__ACTIVITY__: Produce as output only the lines below starting at the line with "Viewport: 591px width, 578px height." and continuing through the line with "This screenshot has height=600, width=800.", each one exactly as written.

EXTRACTED ENTRIES below:

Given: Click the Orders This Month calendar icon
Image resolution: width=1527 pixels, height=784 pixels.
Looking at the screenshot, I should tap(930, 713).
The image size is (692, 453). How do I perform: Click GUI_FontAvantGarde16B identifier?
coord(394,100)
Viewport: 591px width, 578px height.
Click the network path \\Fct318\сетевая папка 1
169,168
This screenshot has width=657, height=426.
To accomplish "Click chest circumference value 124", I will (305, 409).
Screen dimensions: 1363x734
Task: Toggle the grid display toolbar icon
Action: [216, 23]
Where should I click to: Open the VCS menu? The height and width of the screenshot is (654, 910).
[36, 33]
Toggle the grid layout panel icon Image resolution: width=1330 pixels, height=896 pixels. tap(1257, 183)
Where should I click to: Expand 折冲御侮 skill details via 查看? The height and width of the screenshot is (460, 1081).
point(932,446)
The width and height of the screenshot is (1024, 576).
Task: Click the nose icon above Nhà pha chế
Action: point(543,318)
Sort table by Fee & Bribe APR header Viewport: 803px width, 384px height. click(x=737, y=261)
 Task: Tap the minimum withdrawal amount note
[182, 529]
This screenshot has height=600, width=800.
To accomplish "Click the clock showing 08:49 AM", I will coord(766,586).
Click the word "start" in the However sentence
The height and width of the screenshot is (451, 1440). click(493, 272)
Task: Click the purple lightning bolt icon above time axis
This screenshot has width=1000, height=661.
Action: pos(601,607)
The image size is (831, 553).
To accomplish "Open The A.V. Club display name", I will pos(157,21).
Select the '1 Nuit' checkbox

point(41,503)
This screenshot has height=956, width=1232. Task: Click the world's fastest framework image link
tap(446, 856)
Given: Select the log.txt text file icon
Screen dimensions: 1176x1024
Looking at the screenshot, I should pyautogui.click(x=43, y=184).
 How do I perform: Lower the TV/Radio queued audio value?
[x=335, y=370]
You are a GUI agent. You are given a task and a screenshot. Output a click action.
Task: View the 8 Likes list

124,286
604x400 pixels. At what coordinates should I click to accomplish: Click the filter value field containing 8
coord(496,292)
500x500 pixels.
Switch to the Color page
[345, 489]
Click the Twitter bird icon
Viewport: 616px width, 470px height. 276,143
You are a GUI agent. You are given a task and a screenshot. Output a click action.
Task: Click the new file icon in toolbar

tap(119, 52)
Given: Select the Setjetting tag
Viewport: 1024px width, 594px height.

End of EXTRACTED ENTRIES.

__RESULT OF THE TASK__:
Viewport: 591px width, 578px height.
Click the network path \\Fct318\сетевая папка 1
169,168
This screenshot has width=657, height=426.
To accomplish "Click chest circumference value 124", I will (305, 409).
Screen dimensions: 1363x734
Task: Toggle the grid display toolbar icon
Action: [216, 23]
Where should I click to: Open the VCS menu? The height and width of the screenshot is (654, 910).
[36, 33]
Toggle the grid layout panel icon Image resolution: width=1330 pixels, height=896 pixels. tap(1257, 183)
Where should I click to: Expand 折冲御侮 skill details via 查看? The height and width of the screenshot is (460, 1081).
point(932,446)
The width and height of the screenshot is (1024, 576).
Task: Click the nose icon above Nhà pha chế
Action: point(543,318)
Sort table by Fee & Bribe APR header Viewport: 803px width, 384px height. click(x=737, y=261)
 Task: Tap the minimum withdrawal amount note
[182, 529]
This screenshot has height=600, width=800.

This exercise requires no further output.